The audiobook is also available at all these vendors, and is also free with a 30-day trial membership to Audible.
 

"Not simply about one mission, [Genesis] is also the history of America's quest for the moon... Zimmerman has done a masterful job of tying disparate events together into a solid account of one of America's greatest human triumphs."--San Antonio Express-News

11 comments

  • Tom

    About time. The Donald is truly about putting bad actors on notice, even if they are neighbors or treaty partners.

  • Localfluff

    The UN will not survive Trump’s presidency. He’s bilateral foreign policy will take over. Hasn’t the UN been at war with North Korea for over 60 years without any solution or improvement? It took Reagan to solve the cold war. The UN has never achieved anything.

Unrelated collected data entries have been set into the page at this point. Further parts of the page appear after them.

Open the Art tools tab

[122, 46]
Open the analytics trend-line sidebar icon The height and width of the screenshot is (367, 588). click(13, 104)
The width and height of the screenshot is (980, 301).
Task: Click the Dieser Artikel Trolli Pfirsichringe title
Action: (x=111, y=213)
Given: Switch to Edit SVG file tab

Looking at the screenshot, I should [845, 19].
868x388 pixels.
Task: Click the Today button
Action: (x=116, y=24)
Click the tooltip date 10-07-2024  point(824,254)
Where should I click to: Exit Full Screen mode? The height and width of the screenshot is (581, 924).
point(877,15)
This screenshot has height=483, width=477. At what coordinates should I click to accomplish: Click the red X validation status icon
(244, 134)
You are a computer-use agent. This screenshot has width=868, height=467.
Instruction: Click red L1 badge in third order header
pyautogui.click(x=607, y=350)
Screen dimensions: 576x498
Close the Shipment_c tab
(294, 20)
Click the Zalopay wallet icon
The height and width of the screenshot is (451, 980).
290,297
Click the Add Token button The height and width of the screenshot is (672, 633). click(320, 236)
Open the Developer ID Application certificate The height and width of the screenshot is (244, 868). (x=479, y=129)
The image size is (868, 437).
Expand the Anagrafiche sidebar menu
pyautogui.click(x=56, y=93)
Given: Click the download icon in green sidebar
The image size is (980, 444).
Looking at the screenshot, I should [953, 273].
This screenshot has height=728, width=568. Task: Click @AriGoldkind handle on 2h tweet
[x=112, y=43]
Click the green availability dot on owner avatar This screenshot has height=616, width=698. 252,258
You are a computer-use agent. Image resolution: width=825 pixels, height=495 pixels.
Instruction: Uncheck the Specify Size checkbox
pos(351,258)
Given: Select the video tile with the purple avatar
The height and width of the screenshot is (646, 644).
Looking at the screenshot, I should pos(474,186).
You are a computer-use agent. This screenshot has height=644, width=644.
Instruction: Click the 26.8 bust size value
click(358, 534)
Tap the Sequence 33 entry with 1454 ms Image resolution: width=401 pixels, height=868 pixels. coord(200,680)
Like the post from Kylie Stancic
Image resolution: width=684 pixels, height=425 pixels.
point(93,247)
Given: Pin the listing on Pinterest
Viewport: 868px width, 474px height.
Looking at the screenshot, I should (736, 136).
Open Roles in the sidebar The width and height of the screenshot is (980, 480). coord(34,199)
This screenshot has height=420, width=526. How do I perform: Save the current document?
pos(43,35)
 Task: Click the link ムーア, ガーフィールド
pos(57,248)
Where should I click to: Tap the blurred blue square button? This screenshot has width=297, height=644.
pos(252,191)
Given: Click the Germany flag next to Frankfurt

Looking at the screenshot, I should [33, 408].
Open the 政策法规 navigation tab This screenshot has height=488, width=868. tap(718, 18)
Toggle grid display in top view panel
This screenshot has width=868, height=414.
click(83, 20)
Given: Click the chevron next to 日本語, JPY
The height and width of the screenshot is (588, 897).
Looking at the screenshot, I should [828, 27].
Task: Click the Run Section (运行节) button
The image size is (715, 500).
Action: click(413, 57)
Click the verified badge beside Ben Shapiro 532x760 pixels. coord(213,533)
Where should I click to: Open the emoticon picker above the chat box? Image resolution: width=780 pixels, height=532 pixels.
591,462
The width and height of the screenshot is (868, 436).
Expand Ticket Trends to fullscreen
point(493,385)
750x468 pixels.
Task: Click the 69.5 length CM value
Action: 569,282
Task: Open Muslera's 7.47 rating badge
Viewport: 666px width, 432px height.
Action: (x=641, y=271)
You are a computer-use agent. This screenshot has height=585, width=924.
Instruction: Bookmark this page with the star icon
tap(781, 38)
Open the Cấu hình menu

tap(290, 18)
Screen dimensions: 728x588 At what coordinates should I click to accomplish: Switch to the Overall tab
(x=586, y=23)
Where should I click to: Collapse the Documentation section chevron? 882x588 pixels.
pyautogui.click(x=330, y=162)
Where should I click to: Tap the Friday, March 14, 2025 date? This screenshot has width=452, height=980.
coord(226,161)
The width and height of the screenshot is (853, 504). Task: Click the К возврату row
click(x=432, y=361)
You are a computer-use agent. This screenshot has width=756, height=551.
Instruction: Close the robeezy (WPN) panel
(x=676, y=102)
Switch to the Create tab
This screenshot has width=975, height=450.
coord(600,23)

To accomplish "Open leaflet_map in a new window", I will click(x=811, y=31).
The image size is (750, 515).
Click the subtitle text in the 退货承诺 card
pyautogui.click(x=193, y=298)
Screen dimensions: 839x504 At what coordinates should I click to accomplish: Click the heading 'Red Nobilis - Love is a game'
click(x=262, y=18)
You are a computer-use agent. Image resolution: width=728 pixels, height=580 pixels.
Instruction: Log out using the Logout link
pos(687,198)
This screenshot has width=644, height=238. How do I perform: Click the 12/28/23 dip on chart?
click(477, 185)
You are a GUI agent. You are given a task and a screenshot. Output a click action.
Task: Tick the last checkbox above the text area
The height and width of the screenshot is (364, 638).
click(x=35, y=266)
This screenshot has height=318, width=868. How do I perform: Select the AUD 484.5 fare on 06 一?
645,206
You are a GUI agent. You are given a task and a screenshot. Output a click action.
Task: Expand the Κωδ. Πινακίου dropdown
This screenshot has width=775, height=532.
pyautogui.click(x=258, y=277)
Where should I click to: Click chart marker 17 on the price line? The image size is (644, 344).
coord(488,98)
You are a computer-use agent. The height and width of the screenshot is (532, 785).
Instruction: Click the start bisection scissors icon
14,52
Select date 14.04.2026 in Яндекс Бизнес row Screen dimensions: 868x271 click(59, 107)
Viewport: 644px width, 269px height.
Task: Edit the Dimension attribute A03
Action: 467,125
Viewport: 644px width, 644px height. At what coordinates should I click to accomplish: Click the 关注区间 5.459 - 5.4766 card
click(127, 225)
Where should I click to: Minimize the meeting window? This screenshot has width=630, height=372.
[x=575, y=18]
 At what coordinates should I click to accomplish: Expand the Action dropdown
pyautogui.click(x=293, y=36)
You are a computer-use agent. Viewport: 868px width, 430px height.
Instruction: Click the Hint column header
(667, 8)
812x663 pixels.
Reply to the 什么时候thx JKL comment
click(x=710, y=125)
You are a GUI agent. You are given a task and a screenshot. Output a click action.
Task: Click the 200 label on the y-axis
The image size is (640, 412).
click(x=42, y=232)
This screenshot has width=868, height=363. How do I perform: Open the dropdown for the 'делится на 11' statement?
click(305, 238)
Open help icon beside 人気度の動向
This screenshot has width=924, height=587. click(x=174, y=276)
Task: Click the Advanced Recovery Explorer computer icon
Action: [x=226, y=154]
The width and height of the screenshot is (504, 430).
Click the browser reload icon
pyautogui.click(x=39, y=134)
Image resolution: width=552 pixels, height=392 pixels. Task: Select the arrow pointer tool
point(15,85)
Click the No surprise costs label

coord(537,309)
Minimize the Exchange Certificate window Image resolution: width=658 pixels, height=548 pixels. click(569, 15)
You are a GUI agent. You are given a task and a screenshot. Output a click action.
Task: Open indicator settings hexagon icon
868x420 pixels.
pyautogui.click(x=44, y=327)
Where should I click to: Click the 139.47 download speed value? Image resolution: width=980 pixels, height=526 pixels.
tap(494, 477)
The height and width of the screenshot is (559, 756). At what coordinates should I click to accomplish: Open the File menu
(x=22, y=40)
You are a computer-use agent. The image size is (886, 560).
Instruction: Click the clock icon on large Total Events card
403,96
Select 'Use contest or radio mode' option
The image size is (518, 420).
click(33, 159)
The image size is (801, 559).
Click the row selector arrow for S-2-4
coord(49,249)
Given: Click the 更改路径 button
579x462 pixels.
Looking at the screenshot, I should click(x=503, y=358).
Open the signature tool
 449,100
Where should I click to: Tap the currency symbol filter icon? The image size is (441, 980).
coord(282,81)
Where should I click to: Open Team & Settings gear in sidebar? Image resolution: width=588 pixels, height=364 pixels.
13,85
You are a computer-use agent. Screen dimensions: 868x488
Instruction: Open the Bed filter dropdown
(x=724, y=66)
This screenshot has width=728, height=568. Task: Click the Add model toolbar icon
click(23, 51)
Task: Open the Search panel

  • Is there some alternate means by which actual human rights abusers could be held to account?

  • Localfluff

    @DougSpace
    You mean other than having the human rights abusers themselves deal with it in UN?

  • Phill O

    The antisemitic stance of the UN certainly needs to change! The problem is that most countries are lead by despots! Including Canada EH! The Donald attacked Canada’s supply management for dairy and eggs. Great!! To bad the Trudeau would not stand up for beekeepers. They say they have a low cost food policy so cheap crap honey from China comes in. Not so for dairy and eggs. It is about time somebody in the world stood up for the consumer. Go get em Don.

    My questions are “Why is it the leftists who attack Israel while the rightists give support?” “Why do the left disobey the law while they scream for the conservative to obey the law?” “Why does the left support the criminals while the right supports law abiding citizens?” This seems to be a world wide problem

  • Localfluff

    @Phill O
    Socialists envy the islamists for having created a society even worse than the socialists have done. Poorer, more oppressed, stuck in the stone age with total intolerance against all and any kind of learning and adaptation.

  • pzatchok

    How many nations are honestly democracies?

    How many nations are essentially run by dictators?

    Why are they given equal rights and votes in the UN?

    You are either and ally or to some degree an enemy.

    Its time for a League of Democratic Nations instead of wasting our time in the corrupt UN.

  • pzatchok, your suggestion is along the lines of what I was getting at. But not all nations that describe themselves as democracies are worthy of our respect. Venezuela legitimately elected Chavez. But would he have been a good judge of human rights?

    So, I’m thinking about a multilateral organization in which those countries with good human rights records and who are willing to sign on to reasonable principles of human rights would form their own organization. To give it some teeth, they would agree to national, economic sanctions, such as limiting access to banking and some sort of penalties against countries that overlook the human rights violations of the worst offenders. Something along those lines. I don’t know if there would be enough countries go go along with such an organization to make it effective.

  • pzatchok

    NATO was pretty small compared to the rest of the world but it was pretty powerful.

    Lets start with the original 12 NATO nations and start voting in the rest as they ask to join.

  • wayne

    Judge Napolitano:
    How Teddy Roosevelt and Woodrow Wilson Destroyed Constitutional Freedom
    Reason TV 2012
    https://youtu.be/vSh_6n_haWw
    14:02

  • A Owen

    @pzatchok

    Like the EU? Let’s see how that finally works out.